Unread postby massdad1234 » Fri Dec 29, 2017 10:11 pm

the problem was child support, she wants $2400/month. I based a parenting plan off status quo (me primary) and she countered with every other weekend. I have 2 large poster boards with a visual break down of all the times I did morning routine in the past 24 months (daily) dinner and evening routine, specifically calling out when the STBX wasn't even physically home.

"Your honor, my parenting plan reflects status quo, a status quo in which all children are thriving and I see no reason to change. My work schedule caters to their daily routine which allows me to serve on a school council, volunteer at the school, chaperone all field trips, attend all class parties, etc. (hers changes week to week/day to day) and i attend every school and coach every sporting event (she attends approximately 10%). I handle all sign ups for school based requirements, activities, after school, camp, etc, and I also handled every kids annual physicals this year. Not only that, the kids have already adjusted to STBX not even being home when they come home from school/eat dinner/go to bed on average half the time, I see no reason why that will be an issue moving forward."

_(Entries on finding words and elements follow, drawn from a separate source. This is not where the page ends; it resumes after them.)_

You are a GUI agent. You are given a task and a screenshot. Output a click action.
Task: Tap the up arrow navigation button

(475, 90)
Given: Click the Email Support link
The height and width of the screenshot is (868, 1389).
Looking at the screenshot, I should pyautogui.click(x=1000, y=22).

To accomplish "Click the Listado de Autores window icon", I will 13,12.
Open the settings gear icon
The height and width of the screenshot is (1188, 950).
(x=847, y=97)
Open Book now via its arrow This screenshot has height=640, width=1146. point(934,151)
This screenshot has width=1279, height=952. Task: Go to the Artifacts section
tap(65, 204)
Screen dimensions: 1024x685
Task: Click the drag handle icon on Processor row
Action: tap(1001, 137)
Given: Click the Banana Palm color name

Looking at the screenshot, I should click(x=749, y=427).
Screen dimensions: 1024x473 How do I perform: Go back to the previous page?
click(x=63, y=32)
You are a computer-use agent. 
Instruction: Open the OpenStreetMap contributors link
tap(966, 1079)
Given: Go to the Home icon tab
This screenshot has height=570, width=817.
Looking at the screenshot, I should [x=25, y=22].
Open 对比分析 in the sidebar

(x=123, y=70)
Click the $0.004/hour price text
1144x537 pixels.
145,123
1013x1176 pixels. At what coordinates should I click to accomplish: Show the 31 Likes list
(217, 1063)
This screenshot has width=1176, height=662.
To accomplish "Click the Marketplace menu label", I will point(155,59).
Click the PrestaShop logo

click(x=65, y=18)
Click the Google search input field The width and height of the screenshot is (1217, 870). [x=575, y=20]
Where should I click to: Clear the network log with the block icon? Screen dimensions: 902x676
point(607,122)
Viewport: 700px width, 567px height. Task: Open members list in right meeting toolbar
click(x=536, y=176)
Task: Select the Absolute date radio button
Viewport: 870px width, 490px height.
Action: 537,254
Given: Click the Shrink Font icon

After that i plan on discussing the children in depth, their routine, etc

Side note - STBX is either on the rag or feeling the pressure, and I'm pretty confident her entire strategy is going to be bashing me on the stand - I'm taking the high road - she will have no evidence to back her claims or do anything to refute mine other than her word, and she continues to tell her sob story narrative that i am a monster to family.....who buy it!

Less people to give 2 fooks about moving forward.

Getting to yes was a great book to read. When you make principle based arguments against her, she has nothing.

Me: "I don't want to reward behaviour that reinforces treating people worse than they want to be treated. Do you think we should reward behavior like that?"
Her - "you're ruining their childhood!"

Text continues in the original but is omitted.